--- Text section ---
Pages 62-97 Analysis

This section highlights The Link Between Creativity and Artistic Freedom. Jack feels paralyzed when tasked with creating a figure of speech in his work, without allowing it to come from his feelings more organically. He feels that his brain is “broken” when he can’t think of a simile; however, his very description of his struggle with writing includes metaphor, hyperbole, and alliteration. His description of his “bouncing black kitten” compares Skitter to a ball (62), and his description of his brain as “broken” is an overstatement that emphasizes the truth of how he feels. When Miss Stretchberry encourages him to simply try flipping his comparisons around—an instruction that suggests playfulness and inventiveness rather than the minding of rules—he “like[s]” it, and he is able to stretch himself, verbally and emotionally, in ways that feel more significant.

Jack also notices that famous poets often disregard so-called poetic “rules,” which inspires him to write freely and creatively. For instance, Jack notices that William Carlos Williams simply titles one of his poems “POEM,” breaking “rules” about giving each poem a unique, memorable name. Because of this, Jack, too, writes a poem that he titles just “Non-Poem,” saying that “if Mr. WCW doesn’t have to think of a title, I don’t either, right?” (92). He appreciates how Williams is unconcerned by the so-called rules of “real writing” by naming a poem “POEM” and writing about topics that Uncle Bill deems “nonpoetic,” like plums. Seeing how Williams writes without concern for the apparent “rules” of poetry, Jack jokingly calls him “kookoo” and teases Miss Stretchberry by pointing out how Williams “does NOT use much in the way of” the various poetic devices she teaches or that Uncle Bill demands (86). Jack identifies with Williams’s choice to choose artistic freedom over rules, and he even stands up to his Uncle Bill, defending Williams’s choice to write about

the small ordinary things
……………………………
and the small ordinary moments
that you don’t notice
until you read his poems (95).

Jack’s willingness to defend Williams against Uncle Bill and the professor’s pedantic ideas about “real writing” results from Jack’s own discovery of the connection between creativity and artistic freedom.

--- Tasks to perform ---
**1.** In the analysis of pages 62-97, reproduce the passage that opens with "Pages 62-97 Analysis" and closes with "feel more significant.", swapping "paralyzed" for "frozen".
**2.** Supply the next part of the analysis of pages 62-97, picking up after its final sentence.

--- Stored data ---
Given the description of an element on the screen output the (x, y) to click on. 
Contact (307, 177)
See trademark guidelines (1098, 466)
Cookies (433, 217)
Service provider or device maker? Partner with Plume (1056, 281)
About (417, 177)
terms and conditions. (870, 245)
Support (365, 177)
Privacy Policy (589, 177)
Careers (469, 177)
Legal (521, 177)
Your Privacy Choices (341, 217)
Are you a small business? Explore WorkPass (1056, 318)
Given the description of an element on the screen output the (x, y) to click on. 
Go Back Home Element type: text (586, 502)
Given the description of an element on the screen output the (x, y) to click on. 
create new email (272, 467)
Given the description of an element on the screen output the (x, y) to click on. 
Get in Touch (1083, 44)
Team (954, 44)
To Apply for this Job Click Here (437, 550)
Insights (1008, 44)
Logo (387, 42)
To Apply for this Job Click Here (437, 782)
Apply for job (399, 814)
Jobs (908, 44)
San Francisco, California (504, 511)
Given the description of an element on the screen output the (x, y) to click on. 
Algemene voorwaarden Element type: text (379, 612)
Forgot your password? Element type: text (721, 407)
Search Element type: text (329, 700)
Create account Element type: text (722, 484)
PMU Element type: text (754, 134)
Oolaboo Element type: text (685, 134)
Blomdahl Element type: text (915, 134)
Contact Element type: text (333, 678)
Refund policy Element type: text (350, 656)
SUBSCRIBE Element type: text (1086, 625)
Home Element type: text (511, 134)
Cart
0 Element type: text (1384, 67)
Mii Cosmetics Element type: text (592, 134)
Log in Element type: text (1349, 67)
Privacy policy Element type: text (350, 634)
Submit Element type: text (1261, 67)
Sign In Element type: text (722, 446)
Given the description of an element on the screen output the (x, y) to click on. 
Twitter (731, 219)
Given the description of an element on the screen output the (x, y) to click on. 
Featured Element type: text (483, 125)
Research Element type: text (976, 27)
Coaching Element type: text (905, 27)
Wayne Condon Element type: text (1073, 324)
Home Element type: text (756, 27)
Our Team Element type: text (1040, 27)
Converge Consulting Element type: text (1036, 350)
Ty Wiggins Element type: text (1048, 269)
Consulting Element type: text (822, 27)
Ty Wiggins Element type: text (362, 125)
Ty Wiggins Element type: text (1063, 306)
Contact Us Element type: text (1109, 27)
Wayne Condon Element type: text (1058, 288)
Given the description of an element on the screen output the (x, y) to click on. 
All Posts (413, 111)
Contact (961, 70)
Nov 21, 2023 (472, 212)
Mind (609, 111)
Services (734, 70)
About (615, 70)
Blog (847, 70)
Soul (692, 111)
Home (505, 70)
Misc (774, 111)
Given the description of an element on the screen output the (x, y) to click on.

--- Task-by-task answers ---
**1.**
Pages 62-97 Analysis

This section highlights The Link Between Creativity and Artistic Freedom. Jack feels frozen when tasked with creating a figure of speech in his work, without allowing it to come from his feelings more organically. He feels that his brain is “broken” when he can’t think of a simile; however, his very description of his struggle with writing includes metaphor, hyperbole, and alliteration. His description of his “bouncing black kitten” compares Skitter to a ball (62), and his description of his brain as “broken” is an overstatement that emphasizes the truth of how he feels. When Miss Stretchberry encourages him to simply try flipping his comparisons around—an instruction that suggests playfulness and inventiveness rather than the minding of rules—he “like[s]” it, and he is able to stretch himself, verbally and emotionally, in ways that feel more significant.

**2.**
As Jack unleashes his creativity through his writing, he also discovers The Emotional Power of Poetry. He realizes that a poem doesn’t have to be factually true in order to contain emotional truth. For instance, when he writes about his mother, he initially wonders about writing down ideas and comparisons that aren’t strictly true; when he compares his mother to a comfortable chair, he worries about this because, in real life, she doesn’t sit still like a chair. This friction between “truth” and his writing makes him doubt his ability as a writer. However, his simile emphasizes poetry’s emotional power since the warmth and comfort his mother gives him leads him to think of her as a chair. Further, Jack’s worries about the aptness of his similes prove his desire to write from a place of authenticity.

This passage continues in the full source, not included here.